Problem statement:
Copy out the data below. Leave nothing out and alter nothing.

Provided records:
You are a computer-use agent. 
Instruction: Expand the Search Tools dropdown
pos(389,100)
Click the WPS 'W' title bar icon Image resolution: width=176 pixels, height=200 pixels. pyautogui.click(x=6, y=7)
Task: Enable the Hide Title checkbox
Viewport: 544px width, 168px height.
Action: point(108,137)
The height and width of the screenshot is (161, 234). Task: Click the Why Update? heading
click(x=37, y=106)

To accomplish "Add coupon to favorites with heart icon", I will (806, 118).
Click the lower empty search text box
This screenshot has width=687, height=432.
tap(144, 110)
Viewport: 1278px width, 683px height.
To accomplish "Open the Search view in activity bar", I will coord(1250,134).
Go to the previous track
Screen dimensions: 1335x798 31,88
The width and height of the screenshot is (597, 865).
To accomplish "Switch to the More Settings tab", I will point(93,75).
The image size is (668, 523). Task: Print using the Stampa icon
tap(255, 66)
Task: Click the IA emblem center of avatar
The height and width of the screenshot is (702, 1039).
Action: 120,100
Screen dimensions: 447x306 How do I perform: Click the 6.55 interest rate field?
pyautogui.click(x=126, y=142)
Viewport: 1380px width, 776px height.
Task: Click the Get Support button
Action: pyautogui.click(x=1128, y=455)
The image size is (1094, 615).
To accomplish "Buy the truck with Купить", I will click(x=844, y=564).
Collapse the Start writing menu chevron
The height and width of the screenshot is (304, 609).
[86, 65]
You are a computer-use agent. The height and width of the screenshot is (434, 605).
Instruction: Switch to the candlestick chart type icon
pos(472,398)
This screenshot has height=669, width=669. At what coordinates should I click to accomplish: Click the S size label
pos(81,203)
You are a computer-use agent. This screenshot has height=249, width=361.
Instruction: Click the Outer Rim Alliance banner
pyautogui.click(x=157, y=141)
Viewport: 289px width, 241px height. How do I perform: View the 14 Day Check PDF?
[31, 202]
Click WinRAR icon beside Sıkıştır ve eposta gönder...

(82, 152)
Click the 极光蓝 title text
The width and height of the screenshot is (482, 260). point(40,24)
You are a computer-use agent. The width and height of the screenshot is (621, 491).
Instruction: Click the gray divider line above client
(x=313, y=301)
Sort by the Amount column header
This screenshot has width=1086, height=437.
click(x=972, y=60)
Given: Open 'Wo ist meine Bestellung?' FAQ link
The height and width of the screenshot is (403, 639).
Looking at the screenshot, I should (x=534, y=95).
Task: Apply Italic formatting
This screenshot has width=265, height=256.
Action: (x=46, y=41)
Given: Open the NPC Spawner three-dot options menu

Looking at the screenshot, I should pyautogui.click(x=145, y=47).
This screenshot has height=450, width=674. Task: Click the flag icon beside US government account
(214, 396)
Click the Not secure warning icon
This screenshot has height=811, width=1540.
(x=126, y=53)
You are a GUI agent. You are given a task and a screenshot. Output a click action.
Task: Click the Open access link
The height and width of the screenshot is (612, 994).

Answer space:
You are a computer-use agent. 
Instruction: Expand the Search Tools dropdown
pos(389,100)
Click the WPS 'W' title bar icon Image resolution: width=176 pixels, height=200 pixels. pyautogui.click(x=6, y=7)
Task: Enable the Hide Title checkbox
Viewport: 544px width, 168px height.
Action: point(108,137)
The height and width of the screenshot is (161, 234). Task: Click the Why Update? heading
click(x=37, y=106)

To accomplish "Add coupon to favorites with heart icon", I will (806, 118).
Click the lower empty search text box
This screenshot has width=687, height=432.
tap(144, 110)
Viewport: 1278px width, 683px height.
To accomplish "Open the Search view in activity bar", I will coord(1250,134).
Go to the previous track
Screen dimensions: 1335x798 31,88
The width and height of the screenshot is (597, 865).
To accomplish "Switch to the More Settings tab", I will point(93,75).
The image size is (668, 523). Task: Print using the Stampa icon
tap(255, 66)
Task: Click the IA emblem center of avatar
The height and width of the screenshot is (702, 1039).
Action: 120,100
Screen dimensions: 447x306 How do I perform: Click the 6.55 interest rate field?
pyautogui.click(x=126, y=142)
Viewport: 1380px width, 776px height.
Task: Click the Get Support button
Action: pyautogui.click(x=1128, y=455)
The image size is (1094, 615).
To accomplish "Buy the truck with Купить", I will click(x=844, y=564).
Collapse the Start writing menu chevron
The height and width of the screenshot is (304, 609).
[86, 65]
You are a computer-use agent. The height and width of the screenshot is (434, 605).
Instruction: Switch to the candlestick chart type icon
pos(472,398)
This screenshot has height=669, width=669. At what coordinates should I click to accomplish: Click the S size label
pos(81,203)
You are a computer-use agent. This screenshot has height=249, width=361.
Instruction: Click the Outer Rim Alliance banner
pyautogui.click(x=157, y=141)
Viewport: 289px width, 241px height. How do I perform: View the 14 Day Check PDF?
[31, 202]
Click WinRAR icon beside Sıkıştır ve eposta gönder...

(82, 152)
Click the 极光蓝 title text
The width and height of the screenshot is (482, 260). point(40,24)
You are a computer-use agent. The width and height of the screenshot is (621, 491).
Instruction: Click the gray divider line above client
(x=313, y=301)
Sort by the Amount column header
This screenshot has width=1086, height=437.
click(x=972, y=60)
Given: Open 'Wo ist meine Bestellung?' FAQ link
The height and width of the screenshot is (403, 639).
Looking at the screenshot, I should (x=534, y=95).
Task: Apply Italic formatting
This screenshot has width=265, height=256.
Action: (x=46, y=41)
Given: Open the NPC Spawner three-dot options menu

Looking at the screenshot, I should pyautogui.click(x=145, y=47).
This screenshot has height=450, width=674. Task: Click the flag icon beside US government account
(214, 396)
Click the Not secure warning icon
This screenshot has height=811, width=1540.
(x=126, y=53)
You are a GUI agent. You are given a task and a screenshot. Output a click action.
Task: Click the Open access link
The height and width of the screenshot is (612, 994).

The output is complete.